(Saved entries)
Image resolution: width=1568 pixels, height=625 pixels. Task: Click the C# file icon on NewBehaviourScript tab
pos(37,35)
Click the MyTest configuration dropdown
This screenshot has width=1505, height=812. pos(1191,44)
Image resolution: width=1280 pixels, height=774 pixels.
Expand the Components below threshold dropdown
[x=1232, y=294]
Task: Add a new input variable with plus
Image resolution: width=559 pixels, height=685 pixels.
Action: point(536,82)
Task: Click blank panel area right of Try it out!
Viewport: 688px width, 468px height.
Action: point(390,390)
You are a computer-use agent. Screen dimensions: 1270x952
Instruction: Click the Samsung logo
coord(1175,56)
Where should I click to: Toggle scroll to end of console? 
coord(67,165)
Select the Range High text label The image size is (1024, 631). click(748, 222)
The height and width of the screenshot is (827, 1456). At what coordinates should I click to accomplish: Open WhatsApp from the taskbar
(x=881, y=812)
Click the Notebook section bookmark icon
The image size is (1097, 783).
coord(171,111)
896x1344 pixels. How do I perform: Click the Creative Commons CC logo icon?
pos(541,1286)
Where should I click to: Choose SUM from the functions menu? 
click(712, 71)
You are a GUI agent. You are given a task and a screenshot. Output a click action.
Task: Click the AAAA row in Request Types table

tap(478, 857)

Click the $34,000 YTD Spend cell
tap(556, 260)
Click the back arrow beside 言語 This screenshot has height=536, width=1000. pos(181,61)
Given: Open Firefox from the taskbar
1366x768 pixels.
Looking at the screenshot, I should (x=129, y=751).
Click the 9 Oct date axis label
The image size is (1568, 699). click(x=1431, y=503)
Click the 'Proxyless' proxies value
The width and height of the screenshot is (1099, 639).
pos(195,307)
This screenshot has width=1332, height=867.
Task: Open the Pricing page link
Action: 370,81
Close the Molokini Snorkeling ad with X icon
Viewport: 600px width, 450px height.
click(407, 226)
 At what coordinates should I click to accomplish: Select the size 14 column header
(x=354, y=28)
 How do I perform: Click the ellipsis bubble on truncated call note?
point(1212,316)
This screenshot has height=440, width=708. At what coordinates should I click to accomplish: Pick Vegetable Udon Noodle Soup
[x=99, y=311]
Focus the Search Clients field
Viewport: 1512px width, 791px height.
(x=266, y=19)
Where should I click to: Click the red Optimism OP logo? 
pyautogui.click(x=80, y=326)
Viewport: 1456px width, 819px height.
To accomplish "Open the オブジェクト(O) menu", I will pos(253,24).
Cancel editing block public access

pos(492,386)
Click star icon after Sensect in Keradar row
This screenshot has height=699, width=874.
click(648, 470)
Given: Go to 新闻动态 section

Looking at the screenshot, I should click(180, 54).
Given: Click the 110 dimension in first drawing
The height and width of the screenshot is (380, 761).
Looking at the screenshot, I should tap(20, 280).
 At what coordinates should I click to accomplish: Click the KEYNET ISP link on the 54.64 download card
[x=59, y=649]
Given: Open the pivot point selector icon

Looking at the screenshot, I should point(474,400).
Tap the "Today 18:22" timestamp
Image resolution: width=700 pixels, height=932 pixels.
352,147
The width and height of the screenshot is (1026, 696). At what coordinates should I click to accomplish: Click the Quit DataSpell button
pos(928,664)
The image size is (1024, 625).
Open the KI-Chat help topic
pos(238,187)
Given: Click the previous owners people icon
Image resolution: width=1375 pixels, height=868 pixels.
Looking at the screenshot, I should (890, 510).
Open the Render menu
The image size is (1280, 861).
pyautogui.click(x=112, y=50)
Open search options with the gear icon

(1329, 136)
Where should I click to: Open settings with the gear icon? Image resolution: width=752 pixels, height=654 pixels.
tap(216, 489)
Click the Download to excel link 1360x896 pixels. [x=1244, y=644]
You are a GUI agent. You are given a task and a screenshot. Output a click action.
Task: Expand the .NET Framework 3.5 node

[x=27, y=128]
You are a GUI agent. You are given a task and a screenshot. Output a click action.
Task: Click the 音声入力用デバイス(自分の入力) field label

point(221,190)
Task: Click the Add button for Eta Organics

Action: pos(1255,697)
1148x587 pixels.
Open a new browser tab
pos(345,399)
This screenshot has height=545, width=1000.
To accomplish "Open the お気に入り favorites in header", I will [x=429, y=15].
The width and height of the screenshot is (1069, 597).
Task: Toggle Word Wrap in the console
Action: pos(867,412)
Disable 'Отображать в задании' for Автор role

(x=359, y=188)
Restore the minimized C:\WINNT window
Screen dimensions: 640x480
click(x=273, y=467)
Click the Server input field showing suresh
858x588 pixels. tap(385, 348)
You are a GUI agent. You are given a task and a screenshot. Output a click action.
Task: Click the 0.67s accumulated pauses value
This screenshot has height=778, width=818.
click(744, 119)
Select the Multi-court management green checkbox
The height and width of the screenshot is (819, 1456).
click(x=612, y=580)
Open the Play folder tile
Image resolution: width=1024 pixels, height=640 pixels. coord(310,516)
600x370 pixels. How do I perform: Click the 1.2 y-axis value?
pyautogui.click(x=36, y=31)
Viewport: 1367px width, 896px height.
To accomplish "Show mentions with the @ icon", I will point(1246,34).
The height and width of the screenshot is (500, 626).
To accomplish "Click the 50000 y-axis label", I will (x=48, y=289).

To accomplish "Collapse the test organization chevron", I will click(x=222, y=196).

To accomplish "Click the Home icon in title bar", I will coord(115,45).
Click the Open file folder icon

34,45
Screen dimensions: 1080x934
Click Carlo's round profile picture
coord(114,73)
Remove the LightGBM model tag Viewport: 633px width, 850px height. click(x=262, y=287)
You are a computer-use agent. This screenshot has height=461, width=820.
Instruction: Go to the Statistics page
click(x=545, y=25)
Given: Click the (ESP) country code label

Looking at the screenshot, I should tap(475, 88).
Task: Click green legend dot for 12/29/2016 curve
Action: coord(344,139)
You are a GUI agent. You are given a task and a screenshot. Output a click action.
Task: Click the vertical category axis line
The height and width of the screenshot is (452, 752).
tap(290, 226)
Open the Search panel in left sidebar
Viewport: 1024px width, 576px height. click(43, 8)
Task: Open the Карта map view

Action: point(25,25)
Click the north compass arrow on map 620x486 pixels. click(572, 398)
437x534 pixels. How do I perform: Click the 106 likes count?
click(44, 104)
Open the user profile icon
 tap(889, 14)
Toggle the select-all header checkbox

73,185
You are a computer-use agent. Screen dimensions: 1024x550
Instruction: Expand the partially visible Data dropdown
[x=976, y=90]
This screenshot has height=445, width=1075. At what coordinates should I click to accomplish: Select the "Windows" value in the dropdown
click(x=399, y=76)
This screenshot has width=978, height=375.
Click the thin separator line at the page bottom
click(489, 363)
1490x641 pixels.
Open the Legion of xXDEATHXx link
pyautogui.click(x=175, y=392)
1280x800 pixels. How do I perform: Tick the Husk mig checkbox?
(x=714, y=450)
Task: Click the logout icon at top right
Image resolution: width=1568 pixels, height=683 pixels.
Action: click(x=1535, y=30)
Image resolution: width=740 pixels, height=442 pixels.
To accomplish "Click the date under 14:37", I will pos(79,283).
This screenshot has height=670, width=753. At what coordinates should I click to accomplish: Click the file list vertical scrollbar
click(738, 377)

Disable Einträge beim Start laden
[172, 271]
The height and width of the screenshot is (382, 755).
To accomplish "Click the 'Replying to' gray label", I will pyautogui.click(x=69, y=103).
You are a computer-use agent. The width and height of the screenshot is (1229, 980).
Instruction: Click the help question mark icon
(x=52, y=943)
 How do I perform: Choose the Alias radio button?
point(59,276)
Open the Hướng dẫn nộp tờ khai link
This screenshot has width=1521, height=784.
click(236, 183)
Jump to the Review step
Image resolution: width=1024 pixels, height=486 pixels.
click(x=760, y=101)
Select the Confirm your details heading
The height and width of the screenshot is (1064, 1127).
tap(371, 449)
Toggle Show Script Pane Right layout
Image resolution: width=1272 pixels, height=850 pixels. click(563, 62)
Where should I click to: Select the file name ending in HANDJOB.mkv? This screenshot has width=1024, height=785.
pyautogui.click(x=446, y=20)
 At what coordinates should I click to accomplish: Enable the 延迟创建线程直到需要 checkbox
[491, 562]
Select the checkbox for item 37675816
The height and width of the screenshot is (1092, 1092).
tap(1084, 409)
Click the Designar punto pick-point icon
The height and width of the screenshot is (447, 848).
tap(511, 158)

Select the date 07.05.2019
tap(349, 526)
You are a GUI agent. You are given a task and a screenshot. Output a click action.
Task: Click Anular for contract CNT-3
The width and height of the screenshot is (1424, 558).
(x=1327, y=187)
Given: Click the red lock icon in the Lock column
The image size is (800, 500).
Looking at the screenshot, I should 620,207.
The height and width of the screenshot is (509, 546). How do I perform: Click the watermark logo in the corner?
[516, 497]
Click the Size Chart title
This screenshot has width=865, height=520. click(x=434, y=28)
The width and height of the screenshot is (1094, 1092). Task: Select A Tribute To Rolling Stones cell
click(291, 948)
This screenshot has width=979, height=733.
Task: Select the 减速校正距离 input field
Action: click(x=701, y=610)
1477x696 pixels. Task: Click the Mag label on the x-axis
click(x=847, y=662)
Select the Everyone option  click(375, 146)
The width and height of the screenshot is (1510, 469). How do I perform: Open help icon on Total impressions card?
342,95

• **What is expected**
Copy nothing beyond the line containing "Select the Range". Transcribe exactly from the first line of the entries down to that line, inclusive.

• **Exercise solution**
Image resolution: width=1568 pixels, height=625 pixels. Task: Click the C# file icon on NewBehaviourScript tab
pos(37,35)
Click the MyTest configuration dropdown
This screenshot has width=1505, height=812. pos(1191,44)
Image resolution: width=1280 pixels, height=774 pixels.
Expand the Components below threshold dropdown
[x=1232, y=294]
Task: Add a new input variable with plus
Image resolution: width=559 pixels, height=685 pixels.
Action: point(536,82)
Task: Click blank panel area right of Try it out!
Viewport: 688px width, 468px height.
Action: point(390,390)
You are a computer-use agent. Screen dimensions: 1270x952
Instruction: Click the Samsung logo
coord(1175,56)
Where should I click to: Toggle scroll to end of console? 
coord(67,165)
Select the Range High text label The image size is (1024, 631). click(748, 222)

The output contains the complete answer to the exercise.